Task set:
**a)** From the passage on Lift99 in Tallinn, repeat word for word the part starting with "Some of the" and going on through "Room were swings.".
**b)** In the passage on Lift99 in Tallinn, which country was the first to recognize Estonian independence?
**c)** Shorten the paragraph of the passage on Lift99 in Tallinn that begins "Maantoa took me upstairs" into a brief list that keeps its main facts.

Some of the companies at Lift99 are local startups, but others are international firms seeking an Estonian foothold. In something called the Draper Room, for Tim Draper, I met an Estonian engineer, Margus Maantoa, who was launching the Tallinn branch of the German motion-control company Trinamic. Maantoa shares the room with other companies, and, to avoid disturbing them, we went to the Iceland Room. (Iceland was the first country to recognize Estonian independence.) The seats around the table in the Iceland Room were swings.
I took a swing, and Maantoa took another. He said, "I studied engineering and physics in Sweden, and then, seven years ago, I moved back to Estonia because so much is going on." He asked whether I wanted to talk with his boss, Michael Randt, at the Trinamic headquarters, in Hamburg, and I said that I did, so he opened his laptop and set up a conference call on Skype. Randt was sitting at a table, peering down at us as if we were a mug of coffee. Tallinn had a great talent pool, he said: "Software companies are absorbing a lot of this labor, but, when it comes to hardware, there are only a few companies around." He was an e-resident, so opening a Tallinn office was fast.
Maantoa took me upstairs, where he had a laboratory space that looked like a janitor’s closet. Between a water heater and two large air ducts, he had set up a desk with a 3-D printer and a robotic motion-control platform. I walked him back to Draper and looked up another startup, an Estonian company called Ööd, which makes one-room, two-hundred-square-foot huts that you can order prefab. The rooms have floor-to-ceiling windows of one-way glass, climate control, furniture, and lovely wood floors. They come in a truck and are dropped into the countryside.

Supplied records:
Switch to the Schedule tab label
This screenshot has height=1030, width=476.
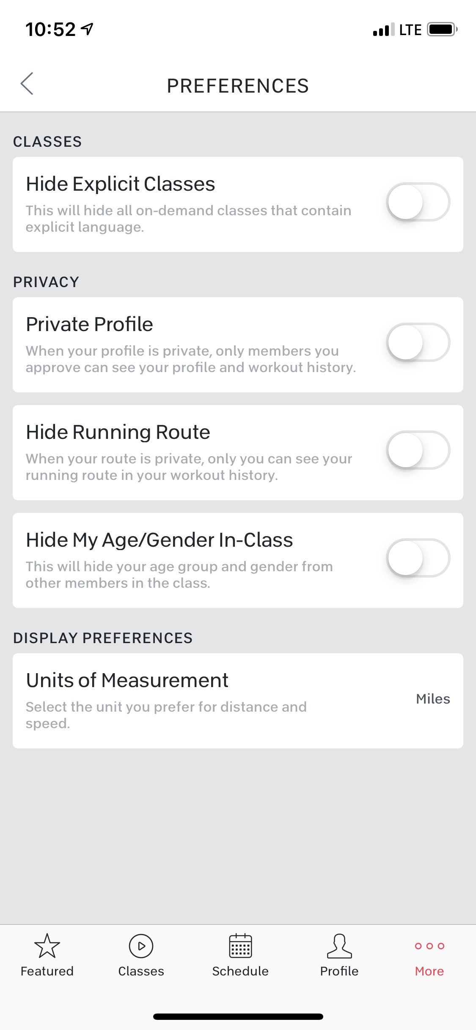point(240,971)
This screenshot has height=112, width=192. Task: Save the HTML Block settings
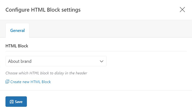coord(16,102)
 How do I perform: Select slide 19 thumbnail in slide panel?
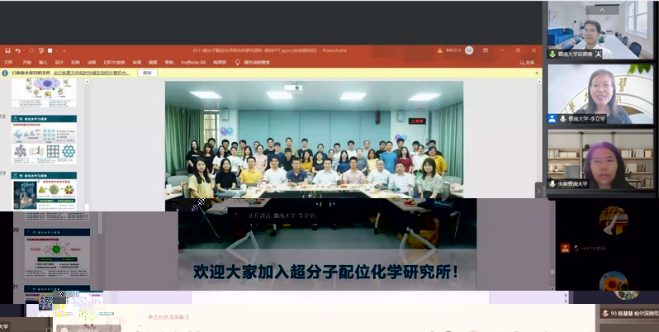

Expected results:
**a)**
Some of the companies at Lift99 are local startups, but others are international firms seeking an Estonian foothold. In something called the Draper Room, for Tim Draper, I met an Estonian engineer, Margus Maantoa, who was launching the Tallinn branch of the German motion-control company Trinamic. Maantoa shares the room with other companies, and, to avoid disturbing them, we went to the Iceland Room. (Iceland was the first country to recognize Estonian independence.) The seats around the table in the Iceland Room were swings.

**b)** Iceland.

**c)**
- Maantoa's upstairs laboratory looked like a janitor's closet. Between a water heater and two large air ducts stood a desk with a 3-D printer and a robotic motion-control platform.
- After walking Maantoa back to the Draper Room, the writer looked up Ööd, an Estonian startup that makes prefab one-room huts of two hundred square feet.
- The huts have floor-to-ceiling windows of one-way glass, climate control, furniture, and wood floors.
- A truck brings each hut and drops it into the countryside.